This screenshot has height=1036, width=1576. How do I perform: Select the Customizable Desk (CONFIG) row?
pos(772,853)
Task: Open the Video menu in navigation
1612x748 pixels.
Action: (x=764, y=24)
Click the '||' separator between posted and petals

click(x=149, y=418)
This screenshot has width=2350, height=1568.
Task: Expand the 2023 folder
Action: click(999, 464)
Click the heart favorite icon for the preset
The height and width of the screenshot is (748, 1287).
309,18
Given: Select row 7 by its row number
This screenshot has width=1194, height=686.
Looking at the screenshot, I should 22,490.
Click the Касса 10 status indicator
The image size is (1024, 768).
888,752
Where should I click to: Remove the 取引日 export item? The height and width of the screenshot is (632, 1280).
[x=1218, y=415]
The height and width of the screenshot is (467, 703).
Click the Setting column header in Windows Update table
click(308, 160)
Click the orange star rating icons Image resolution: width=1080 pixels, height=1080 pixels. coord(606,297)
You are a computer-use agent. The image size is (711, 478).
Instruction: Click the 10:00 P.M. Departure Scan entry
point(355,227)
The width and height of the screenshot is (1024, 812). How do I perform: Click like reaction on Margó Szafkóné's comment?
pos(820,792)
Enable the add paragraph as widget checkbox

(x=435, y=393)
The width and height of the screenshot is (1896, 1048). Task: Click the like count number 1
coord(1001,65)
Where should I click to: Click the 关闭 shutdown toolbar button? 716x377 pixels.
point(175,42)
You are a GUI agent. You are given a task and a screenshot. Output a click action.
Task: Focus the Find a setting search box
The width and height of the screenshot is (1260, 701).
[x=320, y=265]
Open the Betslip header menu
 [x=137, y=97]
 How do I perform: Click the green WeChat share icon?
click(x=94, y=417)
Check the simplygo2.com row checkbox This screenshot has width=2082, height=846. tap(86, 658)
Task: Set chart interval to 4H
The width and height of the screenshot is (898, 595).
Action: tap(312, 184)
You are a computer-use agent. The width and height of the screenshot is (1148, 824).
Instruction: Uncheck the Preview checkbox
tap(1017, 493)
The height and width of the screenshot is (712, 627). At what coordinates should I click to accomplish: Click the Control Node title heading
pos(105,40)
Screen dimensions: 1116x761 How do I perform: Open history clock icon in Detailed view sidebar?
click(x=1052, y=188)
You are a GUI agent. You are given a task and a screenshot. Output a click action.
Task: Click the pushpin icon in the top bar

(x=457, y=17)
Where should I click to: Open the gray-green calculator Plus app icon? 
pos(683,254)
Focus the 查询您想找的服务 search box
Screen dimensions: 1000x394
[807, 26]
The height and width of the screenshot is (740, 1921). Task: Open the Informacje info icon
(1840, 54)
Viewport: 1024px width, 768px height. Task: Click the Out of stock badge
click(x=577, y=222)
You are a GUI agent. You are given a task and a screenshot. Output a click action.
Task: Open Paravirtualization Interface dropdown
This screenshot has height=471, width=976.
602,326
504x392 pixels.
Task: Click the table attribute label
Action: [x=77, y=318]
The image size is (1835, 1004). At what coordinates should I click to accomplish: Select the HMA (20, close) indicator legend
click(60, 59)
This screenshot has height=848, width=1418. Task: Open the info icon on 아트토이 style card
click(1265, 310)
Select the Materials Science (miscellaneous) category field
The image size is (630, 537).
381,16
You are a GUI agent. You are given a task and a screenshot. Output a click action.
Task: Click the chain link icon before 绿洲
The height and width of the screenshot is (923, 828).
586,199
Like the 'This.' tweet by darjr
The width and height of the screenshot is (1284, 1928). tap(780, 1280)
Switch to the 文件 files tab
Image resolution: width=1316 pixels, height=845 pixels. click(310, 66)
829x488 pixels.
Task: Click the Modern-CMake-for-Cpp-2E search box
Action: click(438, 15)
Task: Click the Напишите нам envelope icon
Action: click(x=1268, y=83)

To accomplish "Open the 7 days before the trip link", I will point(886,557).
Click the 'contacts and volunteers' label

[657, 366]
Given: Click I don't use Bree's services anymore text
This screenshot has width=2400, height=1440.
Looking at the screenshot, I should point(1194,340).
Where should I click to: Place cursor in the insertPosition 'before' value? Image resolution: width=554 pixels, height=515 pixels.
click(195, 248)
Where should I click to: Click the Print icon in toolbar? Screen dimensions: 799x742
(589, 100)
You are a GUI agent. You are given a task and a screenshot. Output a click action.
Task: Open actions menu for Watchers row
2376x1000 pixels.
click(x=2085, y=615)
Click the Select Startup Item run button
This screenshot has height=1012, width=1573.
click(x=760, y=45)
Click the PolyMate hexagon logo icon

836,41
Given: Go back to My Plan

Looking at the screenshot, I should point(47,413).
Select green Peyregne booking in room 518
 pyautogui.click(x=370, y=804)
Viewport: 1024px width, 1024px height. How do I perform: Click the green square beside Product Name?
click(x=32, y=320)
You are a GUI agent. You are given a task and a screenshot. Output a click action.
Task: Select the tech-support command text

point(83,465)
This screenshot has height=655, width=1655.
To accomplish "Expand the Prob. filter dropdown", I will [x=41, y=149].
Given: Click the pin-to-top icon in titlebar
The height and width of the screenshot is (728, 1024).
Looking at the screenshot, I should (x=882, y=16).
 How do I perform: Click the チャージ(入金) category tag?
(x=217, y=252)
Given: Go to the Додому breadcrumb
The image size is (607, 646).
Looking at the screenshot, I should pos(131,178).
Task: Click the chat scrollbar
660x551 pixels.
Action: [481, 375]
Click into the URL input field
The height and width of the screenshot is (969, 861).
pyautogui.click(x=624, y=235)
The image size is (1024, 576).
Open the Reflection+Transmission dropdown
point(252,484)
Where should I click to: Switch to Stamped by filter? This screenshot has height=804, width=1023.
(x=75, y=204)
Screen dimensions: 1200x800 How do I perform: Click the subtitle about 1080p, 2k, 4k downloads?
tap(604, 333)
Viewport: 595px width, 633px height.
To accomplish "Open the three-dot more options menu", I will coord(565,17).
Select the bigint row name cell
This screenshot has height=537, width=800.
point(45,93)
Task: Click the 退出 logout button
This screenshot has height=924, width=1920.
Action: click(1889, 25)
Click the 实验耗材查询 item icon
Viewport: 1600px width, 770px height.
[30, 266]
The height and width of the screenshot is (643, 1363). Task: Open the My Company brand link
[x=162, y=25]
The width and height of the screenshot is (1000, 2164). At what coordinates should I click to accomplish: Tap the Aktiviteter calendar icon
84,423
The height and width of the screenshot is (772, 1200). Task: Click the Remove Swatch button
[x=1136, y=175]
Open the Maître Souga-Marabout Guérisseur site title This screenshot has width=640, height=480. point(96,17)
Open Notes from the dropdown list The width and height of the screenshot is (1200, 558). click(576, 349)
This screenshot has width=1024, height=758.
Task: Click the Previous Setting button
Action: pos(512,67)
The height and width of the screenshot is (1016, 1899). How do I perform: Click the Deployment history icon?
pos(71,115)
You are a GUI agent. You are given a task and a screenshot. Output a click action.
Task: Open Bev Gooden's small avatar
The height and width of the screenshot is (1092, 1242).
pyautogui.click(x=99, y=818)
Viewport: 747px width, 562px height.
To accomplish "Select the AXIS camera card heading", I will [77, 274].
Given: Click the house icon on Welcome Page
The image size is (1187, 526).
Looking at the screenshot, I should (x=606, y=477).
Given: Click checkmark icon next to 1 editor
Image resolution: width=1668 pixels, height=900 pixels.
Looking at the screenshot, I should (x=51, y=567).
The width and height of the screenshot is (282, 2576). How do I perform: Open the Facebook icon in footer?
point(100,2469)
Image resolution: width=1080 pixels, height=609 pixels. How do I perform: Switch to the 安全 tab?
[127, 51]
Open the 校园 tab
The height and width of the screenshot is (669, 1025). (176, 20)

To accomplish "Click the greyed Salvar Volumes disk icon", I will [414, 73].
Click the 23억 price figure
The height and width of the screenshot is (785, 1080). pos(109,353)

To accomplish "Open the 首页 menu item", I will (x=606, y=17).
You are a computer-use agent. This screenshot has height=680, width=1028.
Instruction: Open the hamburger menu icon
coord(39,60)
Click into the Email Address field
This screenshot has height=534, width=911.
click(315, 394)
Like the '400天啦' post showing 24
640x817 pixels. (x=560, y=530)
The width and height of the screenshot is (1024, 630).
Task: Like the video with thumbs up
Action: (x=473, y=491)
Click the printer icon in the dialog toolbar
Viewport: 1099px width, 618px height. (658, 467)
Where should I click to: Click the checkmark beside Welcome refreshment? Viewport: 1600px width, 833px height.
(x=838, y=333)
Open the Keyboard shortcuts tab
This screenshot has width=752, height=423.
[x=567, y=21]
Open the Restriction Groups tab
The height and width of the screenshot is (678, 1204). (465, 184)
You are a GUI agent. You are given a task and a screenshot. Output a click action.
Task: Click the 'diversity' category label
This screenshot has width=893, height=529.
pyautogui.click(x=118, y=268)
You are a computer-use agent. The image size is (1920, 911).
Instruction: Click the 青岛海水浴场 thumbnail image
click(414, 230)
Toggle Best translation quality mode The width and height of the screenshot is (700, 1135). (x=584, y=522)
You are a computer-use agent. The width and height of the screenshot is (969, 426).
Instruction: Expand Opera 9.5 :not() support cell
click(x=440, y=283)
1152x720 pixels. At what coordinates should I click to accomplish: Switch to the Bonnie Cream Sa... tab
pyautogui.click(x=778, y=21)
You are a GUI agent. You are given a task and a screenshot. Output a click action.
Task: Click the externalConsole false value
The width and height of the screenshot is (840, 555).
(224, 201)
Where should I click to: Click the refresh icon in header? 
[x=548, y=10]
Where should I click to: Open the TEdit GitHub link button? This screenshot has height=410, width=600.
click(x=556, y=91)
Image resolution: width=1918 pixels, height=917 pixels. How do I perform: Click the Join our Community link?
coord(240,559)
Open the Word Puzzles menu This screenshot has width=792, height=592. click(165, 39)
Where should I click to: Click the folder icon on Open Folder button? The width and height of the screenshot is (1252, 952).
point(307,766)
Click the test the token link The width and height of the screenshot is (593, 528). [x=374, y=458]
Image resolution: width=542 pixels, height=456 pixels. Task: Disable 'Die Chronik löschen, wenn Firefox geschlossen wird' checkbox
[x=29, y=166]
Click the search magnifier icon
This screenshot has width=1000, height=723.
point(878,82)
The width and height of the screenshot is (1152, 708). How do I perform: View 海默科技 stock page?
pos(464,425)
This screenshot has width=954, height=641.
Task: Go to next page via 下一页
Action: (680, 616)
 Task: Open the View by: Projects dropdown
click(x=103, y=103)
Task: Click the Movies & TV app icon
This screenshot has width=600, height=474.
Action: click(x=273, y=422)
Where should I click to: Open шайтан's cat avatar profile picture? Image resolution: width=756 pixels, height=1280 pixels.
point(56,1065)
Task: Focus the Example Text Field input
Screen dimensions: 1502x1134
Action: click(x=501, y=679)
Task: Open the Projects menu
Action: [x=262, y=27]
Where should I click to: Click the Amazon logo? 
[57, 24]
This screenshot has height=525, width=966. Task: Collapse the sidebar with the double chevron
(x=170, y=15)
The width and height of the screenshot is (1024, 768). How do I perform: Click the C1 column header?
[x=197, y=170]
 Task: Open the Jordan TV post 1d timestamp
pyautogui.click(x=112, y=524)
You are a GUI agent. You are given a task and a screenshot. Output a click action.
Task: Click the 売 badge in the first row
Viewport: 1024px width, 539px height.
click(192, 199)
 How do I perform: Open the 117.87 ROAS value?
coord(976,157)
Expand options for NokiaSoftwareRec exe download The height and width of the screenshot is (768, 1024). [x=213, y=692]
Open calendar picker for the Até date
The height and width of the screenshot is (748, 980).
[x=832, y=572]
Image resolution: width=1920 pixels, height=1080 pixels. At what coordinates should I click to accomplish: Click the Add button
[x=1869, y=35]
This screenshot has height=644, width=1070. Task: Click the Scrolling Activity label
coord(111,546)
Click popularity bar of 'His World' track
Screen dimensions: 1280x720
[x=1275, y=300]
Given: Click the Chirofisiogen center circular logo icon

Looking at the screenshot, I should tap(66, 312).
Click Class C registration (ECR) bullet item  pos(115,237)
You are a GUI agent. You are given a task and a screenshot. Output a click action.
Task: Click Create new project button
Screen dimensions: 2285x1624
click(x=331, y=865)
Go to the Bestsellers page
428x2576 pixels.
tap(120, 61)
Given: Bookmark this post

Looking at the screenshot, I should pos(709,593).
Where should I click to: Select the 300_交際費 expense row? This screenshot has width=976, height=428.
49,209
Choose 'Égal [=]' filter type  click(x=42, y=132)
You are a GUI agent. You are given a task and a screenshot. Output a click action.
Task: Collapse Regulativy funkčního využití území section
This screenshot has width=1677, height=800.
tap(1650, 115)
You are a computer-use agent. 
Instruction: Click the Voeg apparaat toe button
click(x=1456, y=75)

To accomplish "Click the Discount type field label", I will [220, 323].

• • • • •

Return all lines of the data in which the string "computer" appears.

You are a computer-use agent. The image size is (711, 478).
You are a computer-use agent. The width and height of the screenshot is (1148, 824).
You are a computer-use agent. This screenshot has height=680, width=1028.
You are a computer-use agent. The image size is (1920, 911).
You are a computer-use agent. The width and height of the screenshot is (969, 426).
You are a computer-use agent. 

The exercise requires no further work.